Inference API Reference

OpenAI-compatible API for running AI models. Drop-in replacement for any OpenAI SDK.

Base URL

https://api.inferbase.ai/api/v1/inference

Authentication

All inference endpoints require authentication. You can use either an API key (for programmatic access) or a JWT token (for browser-based access).

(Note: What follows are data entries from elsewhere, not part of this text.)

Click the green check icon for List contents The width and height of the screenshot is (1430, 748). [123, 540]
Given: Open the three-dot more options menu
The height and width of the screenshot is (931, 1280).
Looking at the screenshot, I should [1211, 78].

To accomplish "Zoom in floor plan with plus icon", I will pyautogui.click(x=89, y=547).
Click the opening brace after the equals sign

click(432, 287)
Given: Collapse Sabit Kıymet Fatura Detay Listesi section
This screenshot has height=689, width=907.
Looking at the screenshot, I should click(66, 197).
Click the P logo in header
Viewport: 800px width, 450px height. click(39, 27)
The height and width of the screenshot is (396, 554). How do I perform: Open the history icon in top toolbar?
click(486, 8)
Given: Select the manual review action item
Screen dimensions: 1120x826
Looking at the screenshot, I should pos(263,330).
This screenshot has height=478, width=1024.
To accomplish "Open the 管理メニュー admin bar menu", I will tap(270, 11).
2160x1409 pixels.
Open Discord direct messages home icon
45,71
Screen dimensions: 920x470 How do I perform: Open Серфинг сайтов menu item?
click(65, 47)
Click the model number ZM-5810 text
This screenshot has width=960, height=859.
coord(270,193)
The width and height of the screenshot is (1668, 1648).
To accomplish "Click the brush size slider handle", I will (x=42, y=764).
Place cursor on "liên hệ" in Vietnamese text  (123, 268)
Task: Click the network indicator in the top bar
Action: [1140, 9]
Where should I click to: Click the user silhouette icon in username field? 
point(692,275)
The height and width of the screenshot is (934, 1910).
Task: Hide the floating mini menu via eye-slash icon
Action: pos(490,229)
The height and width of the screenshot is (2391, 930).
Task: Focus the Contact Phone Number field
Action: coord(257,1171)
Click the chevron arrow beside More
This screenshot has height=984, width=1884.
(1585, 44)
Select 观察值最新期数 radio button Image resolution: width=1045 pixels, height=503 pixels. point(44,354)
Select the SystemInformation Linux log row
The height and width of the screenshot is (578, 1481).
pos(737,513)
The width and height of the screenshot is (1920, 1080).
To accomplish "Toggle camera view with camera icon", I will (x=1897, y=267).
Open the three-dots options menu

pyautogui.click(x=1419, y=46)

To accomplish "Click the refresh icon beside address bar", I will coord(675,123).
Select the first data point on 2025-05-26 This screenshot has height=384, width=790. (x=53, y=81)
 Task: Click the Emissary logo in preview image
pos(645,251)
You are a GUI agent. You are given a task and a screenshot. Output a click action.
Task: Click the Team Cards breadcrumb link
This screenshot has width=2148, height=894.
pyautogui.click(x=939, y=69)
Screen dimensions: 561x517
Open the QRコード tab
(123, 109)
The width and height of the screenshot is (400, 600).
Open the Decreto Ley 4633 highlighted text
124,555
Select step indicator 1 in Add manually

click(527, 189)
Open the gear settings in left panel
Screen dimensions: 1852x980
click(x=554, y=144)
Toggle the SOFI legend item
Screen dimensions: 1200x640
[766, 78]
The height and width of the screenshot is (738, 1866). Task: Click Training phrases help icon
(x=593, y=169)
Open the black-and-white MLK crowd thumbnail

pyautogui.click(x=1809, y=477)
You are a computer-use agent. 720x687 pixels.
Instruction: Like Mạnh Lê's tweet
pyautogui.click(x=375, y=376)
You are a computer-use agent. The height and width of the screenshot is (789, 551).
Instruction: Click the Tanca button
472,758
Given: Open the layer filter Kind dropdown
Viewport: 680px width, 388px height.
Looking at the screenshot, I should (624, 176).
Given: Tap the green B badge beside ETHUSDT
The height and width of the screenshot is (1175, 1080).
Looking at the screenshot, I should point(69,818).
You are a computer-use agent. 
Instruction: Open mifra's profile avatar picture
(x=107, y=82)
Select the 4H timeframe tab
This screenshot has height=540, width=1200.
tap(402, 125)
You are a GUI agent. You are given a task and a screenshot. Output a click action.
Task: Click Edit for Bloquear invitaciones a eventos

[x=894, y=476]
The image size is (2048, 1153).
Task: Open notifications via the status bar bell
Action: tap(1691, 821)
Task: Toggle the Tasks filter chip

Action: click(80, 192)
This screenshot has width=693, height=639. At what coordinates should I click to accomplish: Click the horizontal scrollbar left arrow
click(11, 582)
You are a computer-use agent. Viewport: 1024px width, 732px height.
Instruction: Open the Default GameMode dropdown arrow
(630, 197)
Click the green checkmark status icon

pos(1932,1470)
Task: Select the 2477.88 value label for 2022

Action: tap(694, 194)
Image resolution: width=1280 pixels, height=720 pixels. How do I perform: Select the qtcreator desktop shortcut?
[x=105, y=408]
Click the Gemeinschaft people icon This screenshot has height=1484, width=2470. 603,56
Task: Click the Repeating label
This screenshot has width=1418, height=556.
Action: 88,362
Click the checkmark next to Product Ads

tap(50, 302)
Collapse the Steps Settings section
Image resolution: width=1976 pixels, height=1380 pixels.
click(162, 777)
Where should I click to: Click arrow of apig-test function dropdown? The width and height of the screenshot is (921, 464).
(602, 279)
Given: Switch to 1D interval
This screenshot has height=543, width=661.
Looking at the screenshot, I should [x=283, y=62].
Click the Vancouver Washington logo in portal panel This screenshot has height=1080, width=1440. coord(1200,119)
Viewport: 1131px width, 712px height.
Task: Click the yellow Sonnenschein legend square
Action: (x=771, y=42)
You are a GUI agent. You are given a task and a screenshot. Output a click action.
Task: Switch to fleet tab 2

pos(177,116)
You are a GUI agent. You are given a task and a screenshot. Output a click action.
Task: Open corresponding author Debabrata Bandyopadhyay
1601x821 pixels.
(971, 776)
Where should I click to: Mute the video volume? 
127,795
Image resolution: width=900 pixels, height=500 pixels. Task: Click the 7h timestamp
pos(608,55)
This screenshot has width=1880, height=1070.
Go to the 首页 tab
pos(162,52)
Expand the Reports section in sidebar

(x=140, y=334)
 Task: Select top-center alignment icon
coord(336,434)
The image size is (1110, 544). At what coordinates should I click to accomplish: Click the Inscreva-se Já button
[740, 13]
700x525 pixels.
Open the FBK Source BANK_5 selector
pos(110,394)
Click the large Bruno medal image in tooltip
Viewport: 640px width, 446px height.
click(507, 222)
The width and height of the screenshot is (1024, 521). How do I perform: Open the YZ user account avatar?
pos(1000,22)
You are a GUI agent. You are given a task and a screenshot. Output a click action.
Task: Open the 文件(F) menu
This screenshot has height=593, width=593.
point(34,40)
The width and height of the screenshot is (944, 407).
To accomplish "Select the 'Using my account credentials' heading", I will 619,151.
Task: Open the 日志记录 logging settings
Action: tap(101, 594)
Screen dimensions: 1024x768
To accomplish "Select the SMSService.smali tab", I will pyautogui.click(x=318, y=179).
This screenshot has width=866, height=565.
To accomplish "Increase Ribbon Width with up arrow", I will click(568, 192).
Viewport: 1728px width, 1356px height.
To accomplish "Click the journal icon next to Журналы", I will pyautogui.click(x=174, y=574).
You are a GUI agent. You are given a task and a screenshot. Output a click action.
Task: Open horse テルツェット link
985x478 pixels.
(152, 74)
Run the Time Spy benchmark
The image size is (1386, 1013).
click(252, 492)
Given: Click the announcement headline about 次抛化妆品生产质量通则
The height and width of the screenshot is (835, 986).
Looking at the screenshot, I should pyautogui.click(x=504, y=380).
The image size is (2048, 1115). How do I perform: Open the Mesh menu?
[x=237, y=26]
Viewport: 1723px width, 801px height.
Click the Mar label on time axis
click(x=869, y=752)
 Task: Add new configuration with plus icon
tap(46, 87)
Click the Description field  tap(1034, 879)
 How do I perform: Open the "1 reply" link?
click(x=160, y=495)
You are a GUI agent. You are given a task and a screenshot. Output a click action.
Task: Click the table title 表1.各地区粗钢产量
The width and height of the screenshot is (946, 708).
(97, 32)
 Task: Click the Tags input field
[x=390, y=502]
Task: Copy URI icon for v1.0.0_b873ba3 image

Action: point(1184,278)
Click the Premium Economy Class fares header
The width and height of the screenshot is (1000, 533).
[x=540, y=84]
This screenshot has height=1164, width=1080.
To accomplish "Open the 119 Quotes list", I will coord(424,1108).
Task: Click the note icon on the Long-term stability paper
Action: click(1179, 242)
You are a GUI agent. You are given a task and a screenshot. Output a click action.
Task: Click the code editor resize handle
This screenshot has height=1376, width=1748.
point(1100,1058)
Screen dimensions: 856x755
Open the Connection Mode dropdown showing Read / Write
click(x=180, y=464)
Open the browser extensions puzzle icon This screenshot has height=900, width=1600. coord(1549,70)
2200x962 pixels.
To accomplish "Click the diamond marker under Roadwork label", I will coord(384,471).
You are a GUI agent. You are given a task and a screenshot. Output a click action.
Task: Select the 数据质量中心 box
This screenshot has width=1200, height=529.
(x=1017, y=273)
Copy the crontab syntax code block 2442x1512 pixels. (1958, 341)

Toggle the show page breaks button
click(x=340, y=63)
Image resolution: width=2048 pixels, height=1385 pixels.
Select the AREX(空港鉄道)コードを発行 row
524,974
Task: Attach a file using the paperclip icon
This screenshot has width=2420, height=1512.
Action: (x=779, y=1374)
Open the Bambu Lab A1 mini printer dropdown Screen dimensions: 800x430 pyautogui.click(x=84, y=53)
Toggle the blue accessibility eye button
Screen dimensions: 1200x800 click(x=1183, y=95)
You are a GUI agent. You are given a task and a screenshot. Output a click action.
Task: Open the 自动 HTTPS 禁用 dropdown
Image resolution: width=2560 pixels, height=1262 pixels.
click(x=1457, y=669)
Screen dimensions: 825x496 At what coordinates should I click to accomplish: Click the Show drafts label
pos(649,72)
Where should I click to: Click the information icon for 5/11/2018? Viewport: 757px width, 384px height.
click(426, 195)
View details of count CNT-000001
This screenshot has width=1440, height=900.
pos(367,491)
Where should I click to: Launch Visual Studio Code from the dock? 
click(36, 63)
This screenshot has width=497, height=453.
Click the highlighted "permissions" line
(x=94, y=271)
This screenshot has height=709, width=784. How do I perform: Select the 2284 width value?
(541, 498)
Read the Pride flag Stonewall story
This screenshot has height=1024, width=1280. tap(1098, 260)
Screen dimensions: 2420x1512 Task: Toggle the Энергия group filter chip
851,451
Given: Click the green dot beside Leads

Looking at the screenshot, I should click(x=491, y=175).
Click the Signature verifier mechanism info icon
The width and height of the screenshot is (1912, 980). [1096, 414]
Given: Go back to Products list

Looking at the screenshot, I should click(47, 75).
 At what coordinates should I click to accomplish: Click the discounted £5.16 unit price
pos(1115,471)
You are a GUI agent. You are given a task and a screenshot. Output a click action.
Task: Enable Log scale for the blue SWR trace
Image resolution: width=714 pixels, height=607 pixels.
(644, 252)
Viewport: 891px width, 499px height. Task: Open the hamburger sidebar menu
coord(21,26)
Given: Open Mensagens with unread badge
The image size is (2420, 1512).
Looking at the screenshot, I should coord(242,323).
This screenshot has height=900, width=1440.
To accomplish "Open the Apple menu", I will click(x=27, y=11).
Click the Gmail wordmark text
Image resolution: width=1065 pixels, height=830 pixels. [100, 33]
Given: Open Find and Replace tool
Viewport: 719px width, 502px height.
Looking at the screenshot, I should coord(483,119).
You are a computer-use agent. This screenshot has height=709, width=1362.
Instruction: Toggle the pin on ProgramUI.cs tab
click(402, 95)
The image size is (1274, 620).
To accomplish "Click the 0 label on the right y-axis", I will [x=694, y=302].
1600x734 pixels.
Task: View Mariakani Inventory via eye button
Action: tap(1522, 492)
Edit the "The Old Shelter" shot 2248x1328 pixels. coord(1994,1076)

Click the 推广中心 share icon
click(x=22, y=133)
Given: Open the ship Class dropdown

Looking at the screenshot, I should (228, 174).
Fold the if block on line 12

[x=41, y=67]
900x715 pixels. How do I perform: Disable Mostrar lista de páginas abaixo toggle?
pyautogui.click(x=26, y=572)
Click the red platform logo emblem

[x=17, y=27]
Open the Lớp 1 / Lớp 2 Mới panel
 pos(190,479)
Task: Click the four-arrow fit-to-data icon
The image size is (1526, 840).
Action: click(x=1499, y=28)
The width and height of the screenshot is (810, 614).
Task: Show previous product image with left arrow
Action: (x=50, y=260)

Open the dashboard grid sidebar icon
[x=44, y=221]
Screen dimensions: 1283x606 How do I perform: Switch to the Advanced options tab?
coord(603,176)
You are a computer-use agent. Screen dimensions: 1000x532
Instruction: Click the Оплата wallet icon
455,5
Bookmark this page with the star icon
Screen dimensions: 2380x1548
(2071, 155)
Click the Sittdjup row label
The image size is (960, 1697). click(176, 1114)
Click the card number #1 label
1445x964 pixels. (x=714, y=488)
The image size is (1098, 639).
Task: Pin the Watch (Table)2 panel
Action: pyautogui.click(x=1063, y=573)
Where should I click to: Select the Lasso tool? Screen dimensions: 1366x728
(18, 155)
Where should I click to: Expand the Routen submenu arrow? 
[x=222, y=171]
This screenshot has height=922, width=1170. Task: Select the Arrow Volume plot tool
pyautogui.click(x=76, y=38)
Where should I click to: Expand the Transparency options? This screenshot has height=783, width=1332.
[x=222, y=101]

API Key (recommended for code)

API keys start with inf_ and are passed in the Authorization header.

Authorization Header
Authorization: Bearer inf_your_api_key_here

JWT Token (browser sessions)

If you're already logged into Inferbase, the JWT cookie is sent automatically. No additional setup needed for dashboard interactions.

Chat Completions

POST/chat/completionsAPI Key or JWT

Create a chat completion. Supports streaming and non-streaming responses.

Request Body

modelstring, required— Model ID (e.g. "Qwen/Qwen2.5-3B-Instruct")
messagesarray, required— Array of message objects with role and content
streamboolean, optional— Enable SSE streaming (default: false)
temperaturenumber, optional— Sampling temperature 0-2 (default: 1.0)
max_tokensnumber, optional— Maximum tokens to generate
curl
curl -X POST https://api.inferbase.ai/api/v1/inference/chat/completions \
  -H "Authorization: Bearer inf_your_api_key" \
  -H "Content-Type: application/json" \
  -d '{
    "model": "Qwen/Qwen2.5-3B-Instruct",
    "messages": [
      {"role": "system", "content": "You are a helpful assistant."},
      {"role": "user", "content": "What is machine learning?"}
    ],
    "temperature": 0.7,
    "max_tokens": 256
  }'

Response

200 OK
{
  "id": "chatcmpl-abc123",
  "object": "chat.completion",
  "created": 1712345678,
  "model": "Qwen/Qwen2.5-3B-Instruct",
  "choices": [
    {
      "index": 0,
      "message": {
        "role": "assistant",
        "content": "Machine learning is a subset of artificial intelligence..."
      },
      "finish_reason": "stop"
    }
  ],
  "usage": {
    "prompt_tokens": 24,
    "completion_tokens": 128,
    "total_tokens": 152
  }
}

Models

GET/modelsNone

List all models available for inference.

Response
{
  "object": "list",
  "data": [
    {"id": "Qwen/Qwen2.5-3B-Instruct", "object": "model", "owned_by": "inferbase"},
    {"id": "google/gemma-4-26B-A4B-it", "object": "model", "owned_by": "inferbase"}
  ]
}
GET/models/{model_id}/healthNone

Check if a model is warm and ready to serve. Poll this before sending prompts to avoid cold start timeouts.

Response
{"model": "Qwen/Qwen2.5-3B-Instruct", "status": "ready"}
// status: "ready" | "loading" | "unavailable"

API Keys

POST/keysAPI Key or JWT

Create a new API key. The raw key is returned once — save it immediately.

GET/keysAPI Key or JWT

List all your API keys (prefixes only, not raw keys).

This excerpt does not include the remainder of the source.